Success Stories and Real-Life Results
Many individuals have reported positive experiences with the Whole30 diet. For example, Kelly Small lowered her cholesterol 27 points in 60 days using the plant-based version of Whole30. Cindy King reduced her arthritis pain and improved her sleep and blood sugar levels. Donna Scott Johnson, who was diagnosed with lupus, reduced her pain and inflammation and lost 30 pounds. Jessica Hersch experienced a complete identity shift and increased energy levels. Heather Weibel reduced inflammation and pain and lost half her size.
Expert Opinions on the Whole30 Diet
Within the medical community, opinions about the Whole30 diet diverge significantly. Some physicians and nutritionists view it as a beneficial short-term reset designed to cultivate healthier eating habits. Others express concern over its stringent restrictions and potential long-term consequences.
Dr. Kevin Huffman notes that patients' responses to the Whole30 diet vary significantly, with some reporting heightened energy levels, weight loss, and improvements in overall health, while others experience fatigue, dizziness, and mood swings. Dr. Jihad Kudsi adds that the Whole30 diet encourages the elimination of processed foods, added sugars, and artificial additives, which can lead to a diet rich in whole, unprocessed foods.
However, both experts emphasize that the diet's rigid demands and the challenges presented in social situations can be difficult to navigate. They also caution about the potential for nutrient deficiencies and the risk of developing disordered eating habits.

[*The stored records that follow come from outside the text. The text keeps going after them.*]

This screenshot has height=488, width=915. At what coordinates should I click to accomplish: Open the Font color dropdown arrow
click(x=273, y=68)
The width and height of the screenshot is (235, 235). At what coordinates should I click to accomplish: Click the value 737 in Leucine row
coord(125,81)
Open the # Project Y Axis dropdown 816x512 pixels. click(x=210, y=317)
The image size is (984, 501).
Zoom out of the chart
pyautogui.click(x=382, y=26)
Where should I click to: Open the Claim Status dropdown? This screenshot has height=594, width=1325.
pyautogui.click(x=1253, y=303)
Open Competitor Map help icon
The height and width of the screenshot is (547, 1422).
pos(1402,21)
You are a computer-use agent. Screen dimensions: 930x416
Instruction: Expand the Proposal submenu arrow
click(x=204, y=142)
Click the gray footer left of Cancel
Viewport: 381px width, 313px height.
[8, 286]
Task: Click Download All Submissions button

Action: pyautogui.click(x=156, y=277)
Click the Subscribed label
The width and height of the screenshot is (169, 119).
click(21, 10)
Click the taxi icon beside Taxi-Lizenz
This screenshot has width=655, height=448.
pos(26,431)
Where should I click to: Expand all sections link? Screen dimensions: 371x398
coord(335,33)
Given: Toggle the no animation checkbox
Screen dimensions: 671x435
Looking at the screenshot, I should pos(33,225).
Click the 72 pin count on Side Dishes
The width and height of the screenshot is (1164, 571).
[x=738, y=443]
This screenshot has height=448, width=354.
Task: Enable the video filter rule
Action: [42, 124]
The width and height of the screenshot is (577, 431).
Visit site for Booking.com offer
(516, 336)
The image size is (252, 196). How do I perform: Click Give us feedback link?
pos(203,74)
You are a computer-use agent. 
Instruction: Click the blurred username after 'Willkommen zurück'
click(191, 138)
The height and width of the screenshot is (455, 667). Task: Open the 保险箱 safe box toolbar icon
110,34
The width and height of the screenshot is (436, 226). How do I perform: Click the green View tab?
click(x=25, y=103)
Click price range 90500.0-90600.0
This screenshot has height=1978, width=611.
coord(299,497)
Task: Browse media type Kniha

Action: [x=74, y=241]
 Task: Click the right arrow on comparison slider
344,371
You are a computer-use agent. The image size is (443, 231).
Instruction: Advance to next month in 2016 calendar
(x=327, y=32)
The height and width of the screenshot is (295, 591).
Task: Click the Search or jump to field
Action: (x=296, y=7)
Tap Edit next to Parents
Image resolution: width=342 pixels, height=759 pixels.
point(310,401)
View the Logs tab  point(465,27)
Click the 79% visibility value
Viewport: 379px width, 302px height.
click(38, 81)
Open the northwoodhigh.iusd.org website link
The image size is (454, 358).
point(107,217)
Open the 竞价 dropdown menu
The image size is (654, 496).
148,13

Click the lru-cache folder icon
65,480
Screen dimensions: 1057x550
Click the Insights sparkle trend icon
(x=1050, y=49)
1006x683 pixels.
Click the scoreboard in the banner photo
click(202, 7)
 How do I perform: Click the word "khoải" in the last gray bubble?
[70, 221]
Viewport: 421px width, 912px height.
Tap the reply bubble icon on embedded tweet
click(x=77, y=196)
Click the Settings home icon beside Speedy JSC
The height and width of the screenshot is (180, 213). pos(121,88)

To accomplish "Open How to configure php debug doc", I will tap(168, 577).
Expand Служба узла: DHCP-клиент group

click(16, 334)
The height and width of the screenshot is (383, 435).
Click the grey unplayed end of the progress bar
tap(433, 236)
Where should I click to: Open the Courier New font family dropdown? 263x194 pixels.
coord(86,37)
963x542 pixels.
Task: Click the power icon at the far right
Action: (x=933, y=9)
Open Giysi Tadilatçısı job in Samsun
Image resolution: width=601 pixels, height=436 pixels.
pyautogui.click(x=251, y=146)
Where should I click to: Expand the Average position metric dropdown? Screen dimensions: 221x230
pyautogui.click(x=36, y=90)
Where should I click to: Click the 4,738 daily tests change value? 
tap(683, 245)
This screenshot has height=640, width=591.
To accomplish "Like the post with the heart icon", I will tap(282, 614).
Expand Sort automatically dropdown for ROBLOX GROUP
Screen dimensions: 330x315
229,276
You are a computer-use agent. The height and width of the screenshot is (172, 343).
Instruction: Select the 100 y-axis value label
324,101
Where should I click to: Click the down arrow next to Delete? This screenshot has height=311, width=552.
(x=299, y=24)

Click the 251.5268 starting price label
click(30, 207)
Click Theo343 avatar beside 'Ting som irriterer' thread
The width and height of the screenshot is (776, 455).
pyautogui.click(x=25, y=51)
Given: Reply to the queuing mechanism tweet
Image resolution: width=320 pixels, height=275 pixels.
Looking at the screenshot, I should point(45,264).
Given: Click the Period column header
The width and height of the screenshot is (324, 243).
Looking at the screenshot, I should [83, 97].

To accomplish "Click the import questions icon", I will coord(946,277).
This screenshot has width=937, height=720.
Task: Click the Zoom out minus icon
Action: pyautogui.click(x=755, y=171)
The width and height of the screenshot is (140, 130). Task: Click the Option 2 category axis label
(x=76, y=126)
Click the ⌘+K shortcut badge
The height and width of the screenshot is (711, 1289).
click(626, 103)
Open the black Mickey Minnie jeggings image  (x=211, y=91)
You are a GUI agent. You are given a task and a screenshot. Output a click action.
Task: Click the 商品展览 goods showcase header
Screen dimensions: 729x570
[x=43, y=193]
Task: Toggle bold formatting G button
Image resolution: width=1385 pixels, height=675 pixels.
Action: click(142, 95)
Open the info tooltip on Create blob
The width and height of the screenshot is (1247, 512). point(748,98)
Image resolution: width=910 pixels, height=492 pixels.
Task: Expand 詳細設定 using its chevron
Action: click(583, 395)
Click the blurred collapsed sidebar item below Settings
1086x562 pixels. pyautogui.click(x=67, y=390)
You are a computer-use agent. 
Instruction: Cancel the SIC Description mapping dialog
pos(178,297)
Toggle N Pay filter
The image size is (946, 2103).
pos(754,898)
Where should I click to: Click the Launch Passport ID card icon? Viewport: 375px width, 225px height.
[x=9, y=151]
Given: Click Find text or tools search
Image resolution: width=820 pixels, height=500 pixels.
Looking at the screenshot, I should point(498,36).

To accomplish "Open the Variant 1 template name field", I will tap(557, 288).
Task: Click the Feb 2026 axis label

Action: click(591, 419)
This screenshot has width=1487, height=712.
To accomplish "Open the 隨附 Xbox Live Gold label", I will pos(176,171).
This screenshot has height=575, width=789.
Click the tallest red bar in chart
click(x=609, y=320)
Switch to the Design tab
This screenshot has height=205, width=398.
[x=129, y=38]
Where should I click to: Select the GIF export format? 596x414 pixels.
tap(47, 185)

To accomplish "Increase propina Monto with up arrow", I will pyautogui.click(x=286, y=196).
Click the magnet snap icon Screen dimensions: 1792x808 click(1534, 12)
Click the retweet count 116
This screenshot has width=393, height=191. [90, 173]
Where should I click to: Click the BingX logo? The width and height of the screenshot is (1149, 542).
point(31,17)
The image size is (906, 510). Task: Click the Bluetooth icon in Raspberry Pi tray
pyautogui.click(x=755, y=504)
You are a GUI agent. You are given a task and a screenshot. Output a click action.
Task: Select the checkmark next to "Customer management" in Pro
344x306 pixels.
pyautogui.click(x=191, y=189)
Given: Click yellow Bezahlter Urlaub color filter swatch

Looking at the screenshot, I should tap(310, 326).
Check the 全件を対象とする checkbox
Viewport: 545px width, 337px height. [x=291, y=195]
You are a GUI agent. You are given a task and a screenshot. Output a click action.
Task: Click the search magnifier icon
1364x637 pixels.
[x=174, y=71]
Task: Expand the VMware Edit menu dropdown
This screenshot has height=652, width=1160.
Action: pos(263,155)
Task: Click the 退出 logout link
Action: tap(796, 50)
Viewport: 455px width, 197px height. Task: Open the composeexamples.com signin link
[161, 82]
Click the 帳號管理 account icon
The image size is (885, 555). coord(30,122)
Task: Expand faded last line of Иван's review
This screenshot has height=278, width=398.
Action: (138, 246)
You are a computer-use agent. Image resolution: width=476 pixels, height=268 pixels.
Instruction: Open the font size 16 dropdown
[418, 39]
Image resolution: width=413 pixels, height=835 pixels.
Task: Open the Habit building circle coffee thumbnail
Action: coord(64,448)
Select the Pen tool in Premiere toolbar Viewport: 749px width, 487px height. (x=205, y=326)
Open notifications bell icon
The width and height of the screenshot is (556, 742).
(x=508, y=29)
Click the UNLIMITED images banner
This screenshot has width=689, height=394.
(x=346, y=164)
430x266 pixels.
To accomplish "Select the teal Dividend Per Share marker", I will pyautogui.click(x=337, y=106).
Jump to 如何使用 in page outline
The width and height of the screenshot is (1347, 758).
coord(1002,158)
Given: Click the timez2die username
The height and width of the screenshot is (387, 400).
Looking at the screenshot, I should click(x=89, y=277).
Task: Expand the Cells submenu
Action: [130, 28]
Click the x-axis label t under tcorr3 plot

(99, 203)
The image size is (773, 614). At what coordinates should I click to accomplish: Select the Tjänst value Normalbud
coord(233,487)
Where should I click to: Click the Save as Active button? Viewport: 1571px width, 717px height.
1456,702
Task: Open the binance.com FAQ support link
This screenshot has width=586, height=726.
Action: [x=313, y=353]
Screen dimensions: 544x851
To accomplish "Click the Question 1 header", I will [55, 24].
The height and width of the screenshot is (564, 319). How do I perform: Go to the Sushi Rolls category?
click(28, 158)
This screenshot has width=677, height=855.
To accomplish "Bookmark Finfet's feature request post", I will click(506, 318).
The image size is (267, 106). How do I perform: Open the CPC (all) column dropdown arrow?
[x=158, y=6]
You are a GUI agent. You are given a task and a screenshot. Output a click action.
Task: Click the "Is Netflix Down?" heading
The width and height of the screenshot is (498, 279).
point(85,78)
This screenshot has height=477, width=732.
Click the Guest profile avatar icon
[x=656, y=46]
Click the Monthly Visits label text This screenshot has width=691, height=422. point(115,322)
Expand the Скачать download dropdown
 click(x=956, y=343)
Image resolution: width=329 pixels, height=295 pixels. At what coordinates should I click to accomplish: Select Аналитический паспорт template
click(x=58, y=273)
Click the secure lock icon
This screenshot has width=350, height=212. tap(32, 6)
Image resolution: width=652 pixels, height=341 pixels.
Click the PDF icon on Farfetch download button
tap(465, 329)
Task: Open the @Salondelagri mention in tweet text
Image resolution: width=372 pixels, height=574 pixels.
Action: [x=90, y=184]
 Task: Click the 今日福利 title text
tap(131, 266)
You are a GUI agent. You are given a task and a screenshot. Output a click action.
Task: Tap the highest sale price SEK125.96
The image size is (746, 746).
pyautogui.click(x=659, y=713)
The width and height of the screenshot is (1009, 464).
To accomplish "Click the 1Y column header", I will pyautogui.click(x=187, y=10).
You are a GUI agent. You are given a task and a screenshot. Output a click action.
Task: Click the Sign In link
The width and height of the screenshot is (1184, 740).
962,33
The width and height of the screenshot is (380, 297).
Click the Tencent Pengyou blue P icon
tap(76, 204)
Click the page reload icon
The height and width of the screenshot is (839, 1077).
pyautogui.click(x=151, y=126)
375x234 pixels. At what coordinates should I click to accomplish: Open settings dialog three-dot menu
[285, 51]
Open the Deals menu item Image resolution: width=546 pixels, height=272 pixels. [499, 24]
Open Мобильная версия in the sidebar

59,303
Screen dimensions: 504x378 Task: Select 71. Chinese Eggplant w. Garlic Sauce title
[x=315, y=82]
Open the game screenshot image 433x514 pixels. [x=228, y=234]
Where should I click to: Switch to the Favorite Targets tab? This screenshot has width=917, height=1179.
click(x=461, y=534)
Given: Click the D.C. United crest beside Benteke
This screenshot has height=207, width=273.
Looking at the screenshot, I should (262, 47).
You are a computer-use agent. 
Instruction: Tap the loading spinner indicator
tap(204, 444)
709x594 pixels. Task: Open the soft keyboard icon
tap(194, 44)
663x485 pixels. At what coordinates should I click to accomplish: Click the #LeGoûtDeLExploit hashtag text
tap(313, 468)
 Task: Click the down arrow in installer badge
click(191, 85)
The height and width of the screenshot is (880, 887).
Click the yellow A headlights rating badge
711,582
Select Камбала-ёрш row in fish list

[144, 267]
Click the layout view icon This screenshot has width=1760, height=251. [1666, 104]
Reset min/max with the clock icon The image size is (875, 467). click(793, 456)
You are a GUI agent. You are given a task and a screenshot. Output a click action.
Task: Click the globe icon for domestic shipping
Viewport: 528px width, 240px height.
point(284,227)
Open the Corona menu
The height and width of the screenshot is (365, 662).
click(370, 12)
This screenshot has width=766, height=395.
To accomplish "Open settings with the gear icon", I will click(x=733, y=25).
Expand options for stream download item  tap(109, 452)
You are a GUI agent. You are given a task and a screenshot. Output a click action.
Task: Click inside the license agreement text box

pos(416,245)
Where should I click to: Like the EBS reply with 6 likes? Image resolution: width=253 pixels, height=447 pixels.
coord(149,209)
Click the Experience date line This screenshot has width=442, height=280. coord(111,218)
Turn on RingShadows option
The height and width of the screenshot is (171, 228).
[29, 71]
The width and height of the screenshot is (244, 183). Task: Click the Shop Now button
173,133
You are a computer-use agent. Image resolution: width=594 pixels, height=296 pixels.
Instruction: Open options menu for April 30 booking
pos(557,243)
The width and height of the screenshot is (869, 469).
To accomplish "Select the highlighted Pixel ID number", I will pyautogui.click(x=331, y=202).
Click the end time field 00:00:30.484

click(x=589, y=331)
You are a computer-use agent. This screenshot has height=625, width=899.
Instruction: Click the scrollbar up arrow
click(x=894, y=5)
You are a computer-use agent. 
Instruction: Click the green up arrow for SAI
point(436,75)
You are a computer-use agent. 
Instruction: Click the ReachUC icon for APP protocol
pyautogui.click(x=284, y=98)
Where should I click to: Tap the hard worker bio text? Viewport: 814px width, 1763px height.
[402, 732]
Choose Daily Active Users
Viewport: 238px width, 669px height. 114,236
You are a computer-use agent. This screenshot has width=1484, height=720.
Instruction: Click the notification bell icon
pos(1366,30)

Alternatives to the Whole30 Diet
If you're simply looking to improve your diet and overall health, a more balanced and long-term approach that focuses on choosing whole foods while minimizing - not necessarily eliminating - less healthy choices may be more appropriate. Instead of completely restricting entire food groups, consider a personalized approach to healthy eating with a qualified nutritionist. This can help you identify and address the root cause of any metabolic health concerns or gut issues you may have.